**** Entries shown
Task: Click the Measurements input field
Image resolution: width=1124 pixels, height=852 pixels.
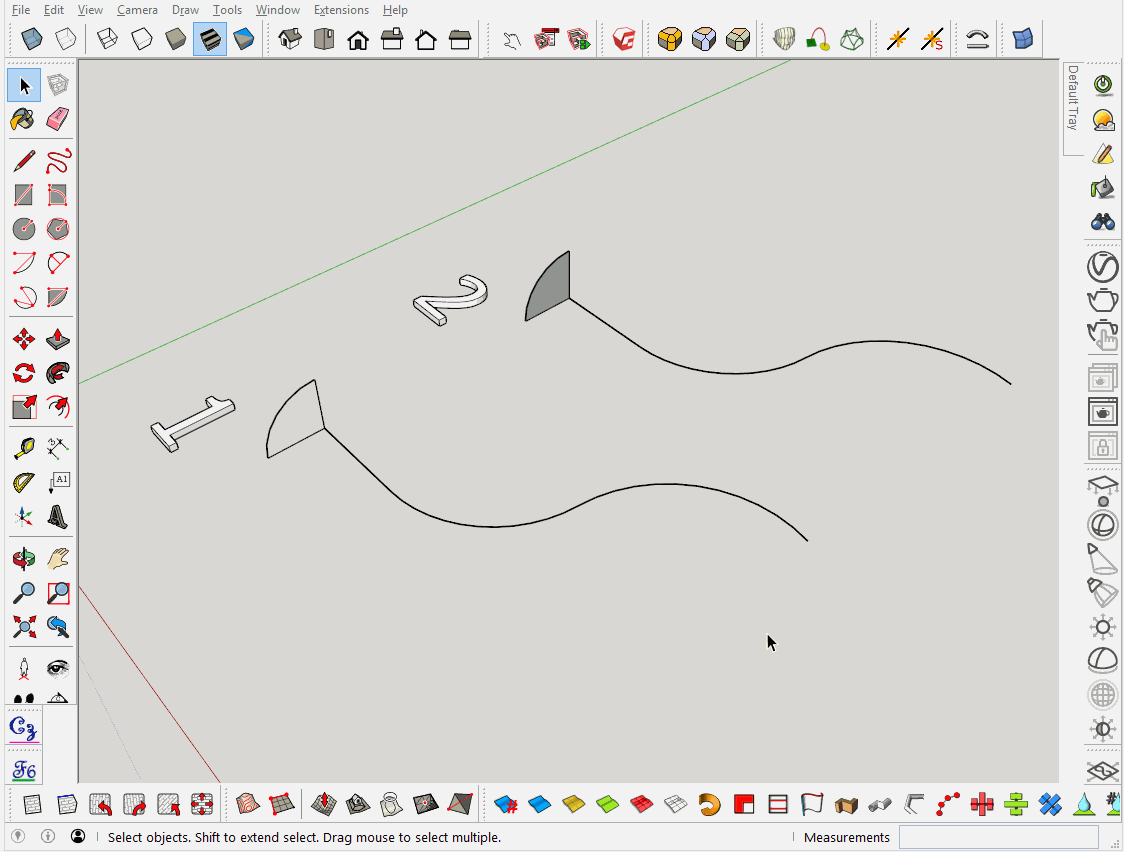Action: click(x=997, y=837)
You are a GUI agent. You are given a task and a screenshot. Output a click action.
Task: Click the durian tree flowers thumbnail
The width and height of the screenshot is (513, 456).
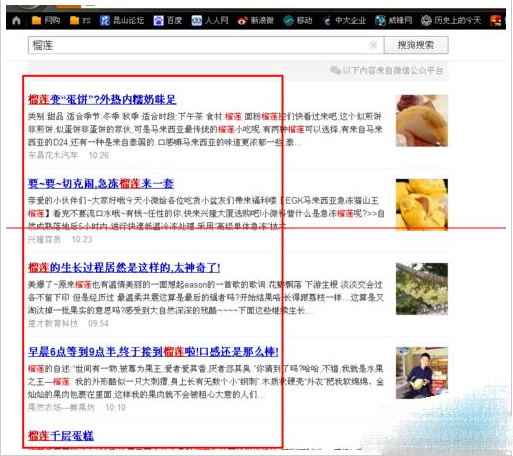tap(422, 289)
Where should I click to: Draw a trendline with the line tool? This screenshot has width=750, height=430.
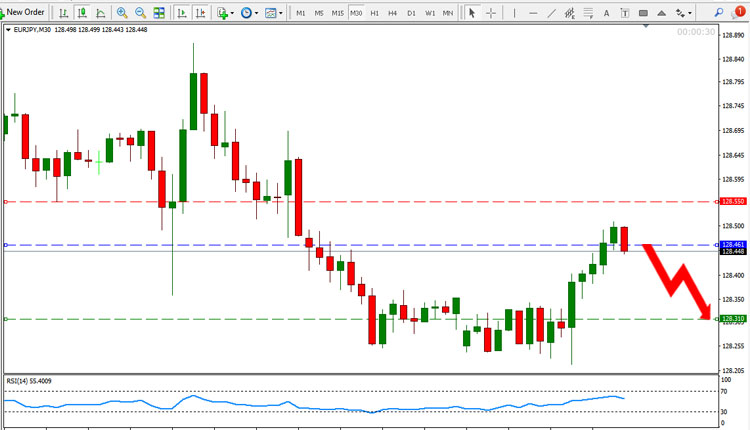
********
## Problem to work on:
Output each line of the listing above as a JSON list of strings, one string per line, omitting blank lines and the pictures.

## Result of the exercise:
[
  "Task: Click the Measurements input field",
  "Image resolution: width=1124 pixels, height=852 pixels.",
  "Action: click(x=997, y=837)",
  "You are a GUI agent. You are given a task and a screenshot. Output a click action.",
  "Task: Click the durian tree flowers thumbnail",
  "The width and height of the screenshot is (513, 456).",
  "tap(422, 289)",
  "Where should I click to: Draw a trendline with the line tool? This screenshot has width=750, height=430."
]